Democratising brands do just this: They break down barriers that limit the access of brand and customer experiences to exclusive people, and make it available to the masses. They stand for a world that is the opposite of traditionally feudalist structures that promote exclusivity.
Volkswagen was the original democratiser, championing the middle classes with small, frugal cars at a time when the average car was the size of a small ship. These are brands that over the past few years since the global financial crisis have gained an acceptance and coolness that they may have struggled for in happier times.
The fundamental appeal of democratiser brands goes beyond just ‘lower prices’. For sure, they are strong value brands. But it isn’t just value (defined as acceptable performance at a low price) that marks their appeal. They are bigger than that. They are game-changers that borrow from the vocabulary of politics and human causes to create their own vocabulary and appeal. At the heart of democratiser brands lies a deep belief that they are the chosen ones to create a better world for the masses.
Take AirAsia for example. Tony Fernandes doesn’t just believe he runs a low-cost airline. He believes he is changing people’s lives by making travel accessible. He is a master of stage management and creating the power networks that make AirAsia a strong democratiser. Apart from cutting costs, Fernandes is obsessed with building the AirAsia brand as a champion of the mass traveller.
If your brand wants to be a democratiser, here are a few simple tips from the champions:
1. Look for barriers beyond price. These could be price barriers, distribution barriers, benefit barriers, lifestyle barriers...whatever. Every experience of your brand, from product to promotion, must suggest some barriers being lowered. H&M made fashion accessible by breaking down the barriers of Versace and Jimmy Choo.
2. Be populist and smart about your price. It isn’t something to be ashamed of. Project smartness. Lower prices must mean you are smarter, not simply cheaper. IKEA takes pains to point out how it saves money through smarter production and making you do all the assembly—but passes on the benefits to you.
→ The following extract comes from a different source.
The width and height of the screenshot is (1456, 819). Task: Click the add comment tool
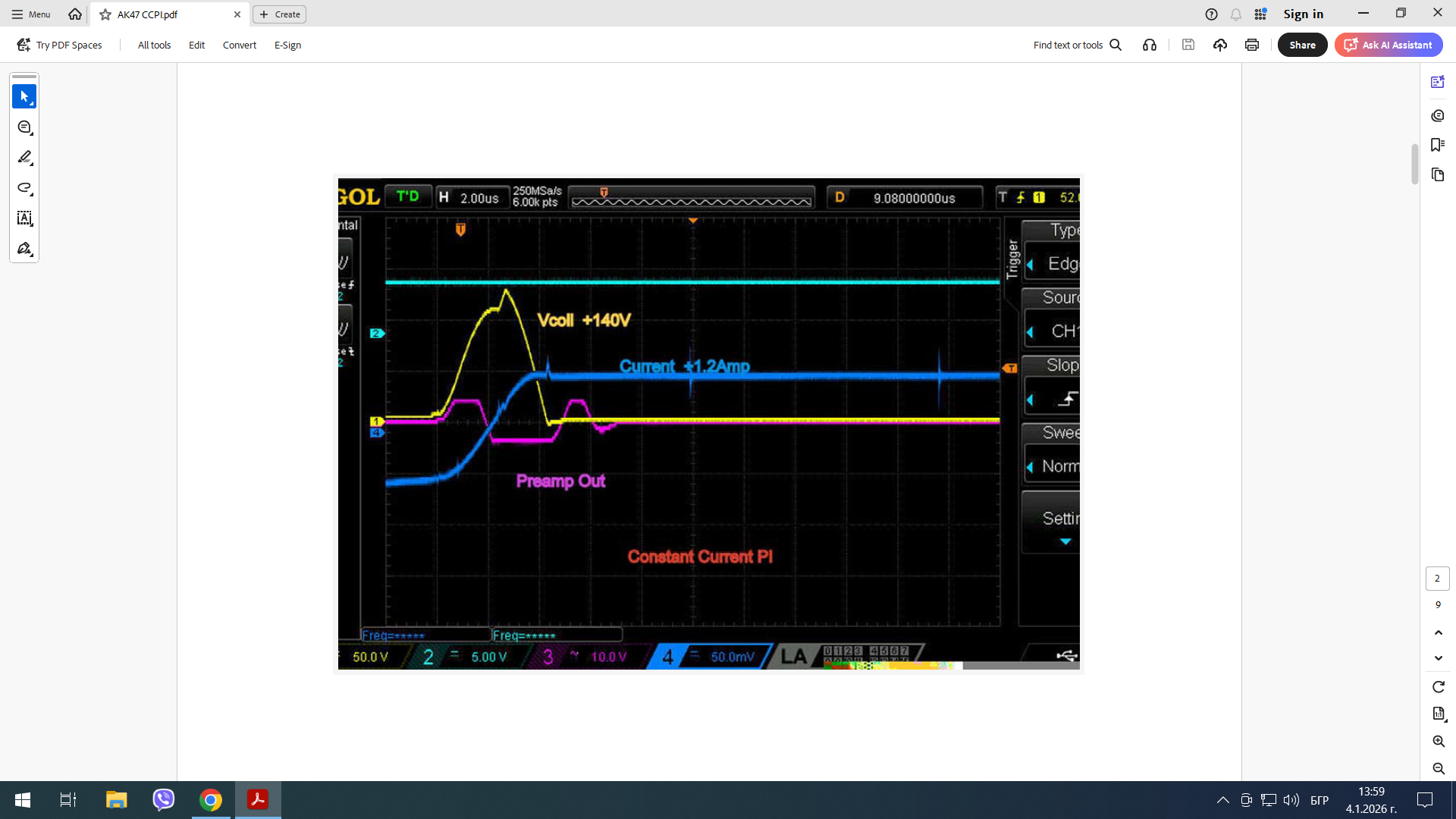click(24, 127)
So lower cost doesn’t mean you’re a cheapskate; you’re just smart.
3. Use wit and candour to have a gentle go at bourgeoisie mindsets. A bit of humour reveals confidence and comfort in your own skin. Virgin and Richard Branson are past masters at getting you on their side with their edgy humour.
4. Adopt the moral high ground. Thrift, honesty, smartness, hard work, perseverance, achievement...whatever. You need to put something on your flag that the masses can identify with. Remember, you must make the proletariat feel superior. Ingevar Kamprad said: "People say I am stingy. I am proud of that reputation."
5. Promote freedom of expression through technology. Technology in any field is a force for democracy. Nothing has levelled the playing field better and opened up access like the internet. AirAsia, Jetstar and the other democratisers cut out the travel agent, went direct and have web and digital experiences that are generations ahead of their larger competitors like British Airways, Qantas, Cathay Pacific and Singapore Airlines.
6. Give people the freedom of choice and help them imagine it. Break down the barrier of ‘if you’re poor, you don’t have a choice’. Ikea does a brilliant job of creating mockups of how your 550-square-foot government-subsidised flat will look. Makes you want it all, doesn’t it?
7. Embrace a simple, iconic look. It makes your brand look less pretentious, more contemporary and more likely to appeal across different segments. If you have to use models, do it the H&M or Zara way—use the weapons of feudalism back against them. Go haute.
The 19th century French writer Gustave Flaubert said, "The whole dream of democracy is to raise the proletarian to the level of stupidity attained by the bourgeois." Sounds good, but be smart about it. Remember they’re now citizens with a vote, not just consumers.